> **WORK TO COMPLETE**
Nothing but the lines from the one containing "At what coordinates" to the end of the records that follow should be transcribed, each exactly, with the pictures left out.
== == ==
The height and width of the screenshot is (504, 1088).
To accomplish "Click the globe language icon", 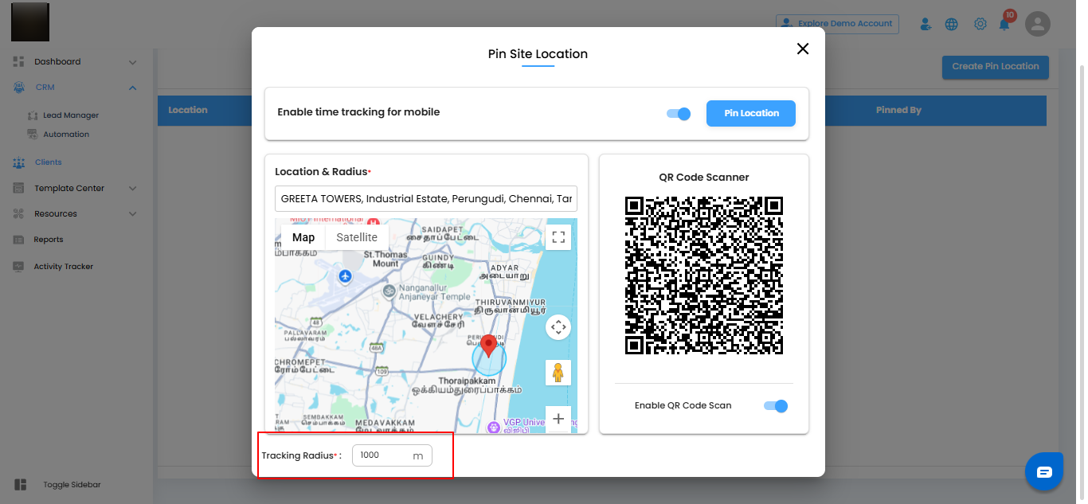I will (951, 24).
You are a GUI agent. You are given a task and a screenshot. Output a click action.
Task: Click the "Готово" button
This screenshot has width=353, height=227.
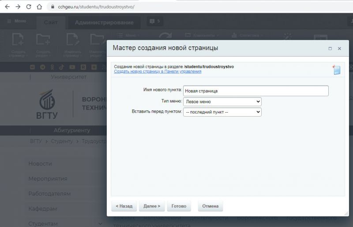179,206
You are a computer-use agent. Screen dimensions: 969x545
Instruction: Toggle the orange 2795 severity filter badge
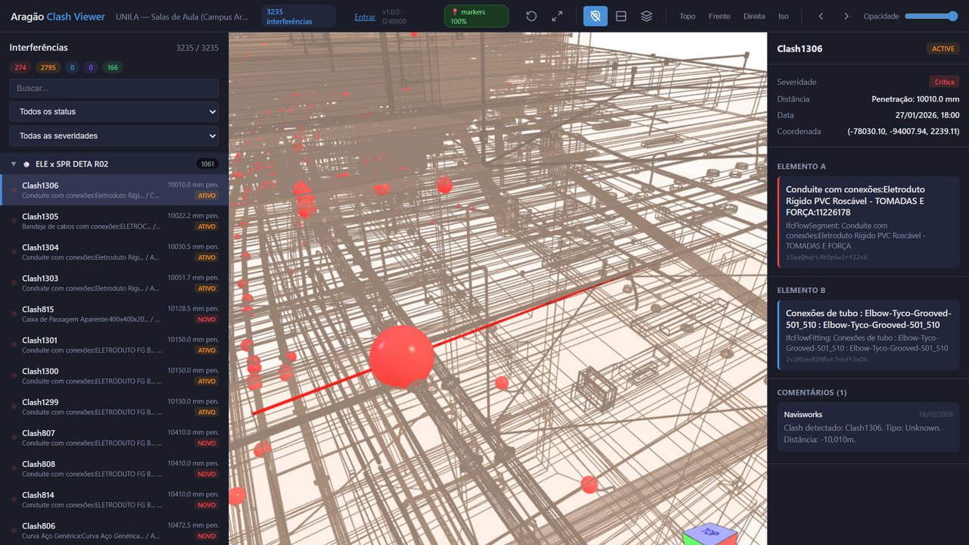coord(48,67)
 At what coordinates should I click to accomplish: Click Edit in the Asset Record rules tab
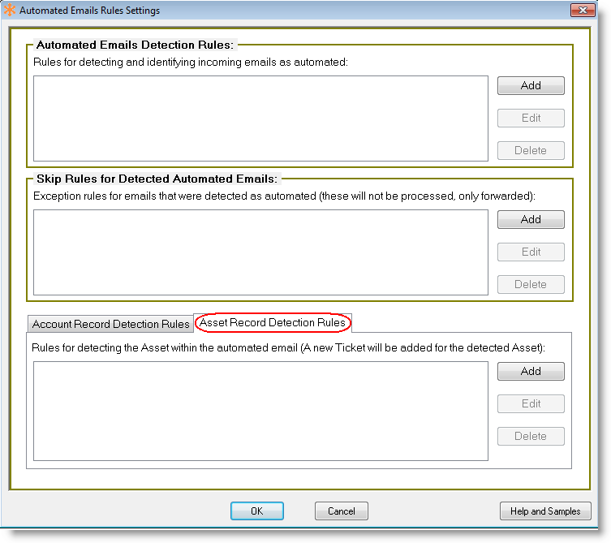[x=531, y=403]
== == ==
> **OUTPUT OF THE TASK**
 At what coordinates should I click to accomplish: Click Edit in the Asset Record rules tab
[x=531, y=403]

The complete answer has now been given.